・・唐国の波(完)


少し高い所に芝生の緑の帯が長く伸びる。
今まで見たこともない、一抱えもありそうな、いやそれ以上の、
アレカヤシの大株のような樹木が数株、
一定の距離を空けて植えられてあった。
何という樹なのか、ピンポン玉ほどのオレンジ色の実を無数に着け、
白っぽい葉を風にそよがせ、いやでも南国の情緒を醸す。

金印のことを忘れて、リゾート地を訪れたような気分に浸った。
この島にこんな素敵な所があったとは。
私はこの朝ホテルの玄関から乗った、
タクシーの運転手の言葉を思い出した。

「博多埠頭、志賀島行の船乗り場まで・・」
私が告げると、彼はいきなり語気荒く言った。
「お客さん、なんで志賀島へ行くとね。なアンもなかですとよ」
「・・・・・」
「金印かなんか知らんけど、つまらんとこですたい。
そりゃあ行けと言われれば行きますばってん、仕事ですから。
そいでん、街の方がずっとよか。
なんぼでん行くとこあるでっしょ。

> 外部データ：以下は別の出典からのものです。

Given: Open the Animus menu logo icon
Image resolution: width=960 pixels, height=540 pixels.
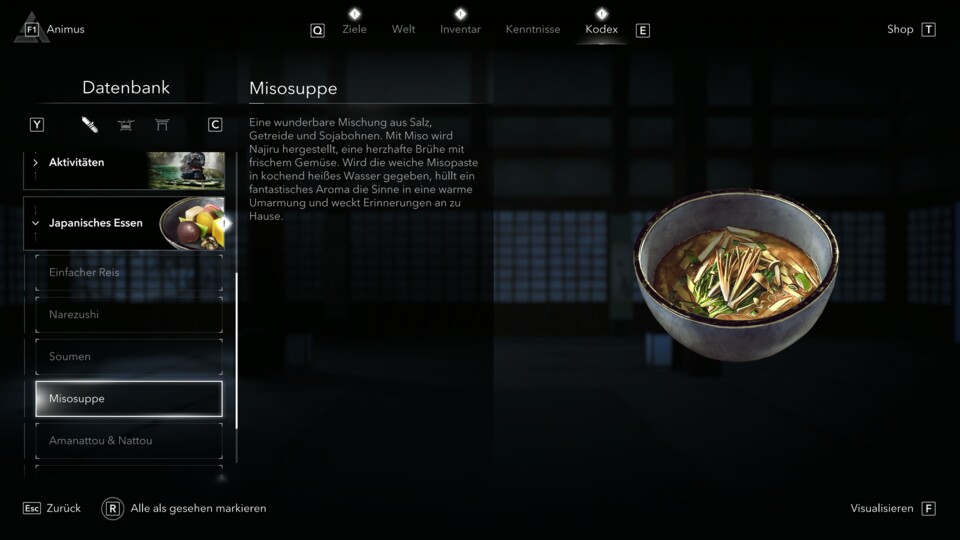Looking at the screenshot, I should pos(31,28).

シーガイヤーとか・・」

まあよく喋る男である。
私は苦笑するばかりで返す言葉もなかった。
運転手は更に続けて言った。

「特別金印に興味があえるという変りもんというか・・
特別な人は別でっしょうが・・
海の中道ならよかですばってん。
あそこんには大きい公園があって、レジャーランドになって・・」

私は変わり者とも思わないが、レジャーランドに興味はなかった。
金印を訪ねようと思い立ち、
仕事を終えて羽田から空路福岡入りをしたのである。

暮れ残る福岡上空から志賀島の全景が眺められた。
当然ながら地図と同じ形の島影を見下ろし、
金印への思いを膨らませていた。
海の中道も、そこに建つホテルも、雁の巣砂丘もはっきりと見えた。
時間があれば、あの砂丘にも行ってみたい。
運転手が何と言おうと、その為に博多へやって来たのだから。

黙っている私に、その心を推し量ってか、
彼はもう行くなとは言わなくなった。

祝日とあって往来の車はさほど多くはない。
タクシーの窓から見る限り、
ビルが林立した街は東京や横浜と大して変わりなかった。
ただ、聳える椰子の樹に、南の国に来た実感を覚えるだけである。

波打際まで出ると風は思いの外強かった。
芝生や砂浜の上で、人々は思い思いに寛いでいる。
私も芝生に足を投げ出した。
秋天は高く澄み渡り、一片の雲すらない。
この分だと素晴らしい夕日を拝めるだろう。

沖合いに浮かぶ玄海島の方を眺めた。
海辺のレストランで、ウエイターが教えてくれた日没の方角である。
日はまだ高い。サンセットショーまで2時間近くあった。

果てしなく広い海は、繰り返し繰り返し波を寄せてくる。
金印を携えた使者達もこの波を越えて帰ってきたのだ。

それにしても、この小さな島に、
どうして金印は埋もれていたのだろうか。
私の疑問は何ひとつ解明されなかったけれども、
金印の眠っていたこの島に入っただけでも満たされた思いはあった。
歴史の解明は研究者に任せよう。
古のロマンを秘めた私の金印物語を創ってみたら、
それもまた楽しいのではあるまいか。

光武帝はなくなる僅か2ヶ月前に、倭国の使者と何を話したのだろうか。
唐国の波に乗ってきた金印は・・そして卑弥呼は・・
規則正しく届く潮騒の音を耳にしながら古代史を思い、沖を眺めた。

この波の果てにかの国はあるのか。
繰り返し繰り返し寄せてくる波の音は、
私をかの国に、金印のふるさと唐国へ誘う調べのように心地よく響いた。

夕暮の風は冷気を帯び、更に強く吹き付けてきた。
私の髪は先ほどからずっと狂ったようにはね続けている。
着てくるべきであった。
身をすくめながら、ジャケットをホテルに残してきたことを悔い、
スカーフを取り出して首に巻きつけた。

いつの間にか黒ずんだ海には、無数の光の胞子が散りばめられ、
弾ける音が聴こえてくるように輝きを放つ。

そして太陽は、
しだいに膨らんできた柔らかな雲に包まれるようにして
水平線の彼方に消え、
やがて錦の帯も黒い海に飲まれていった。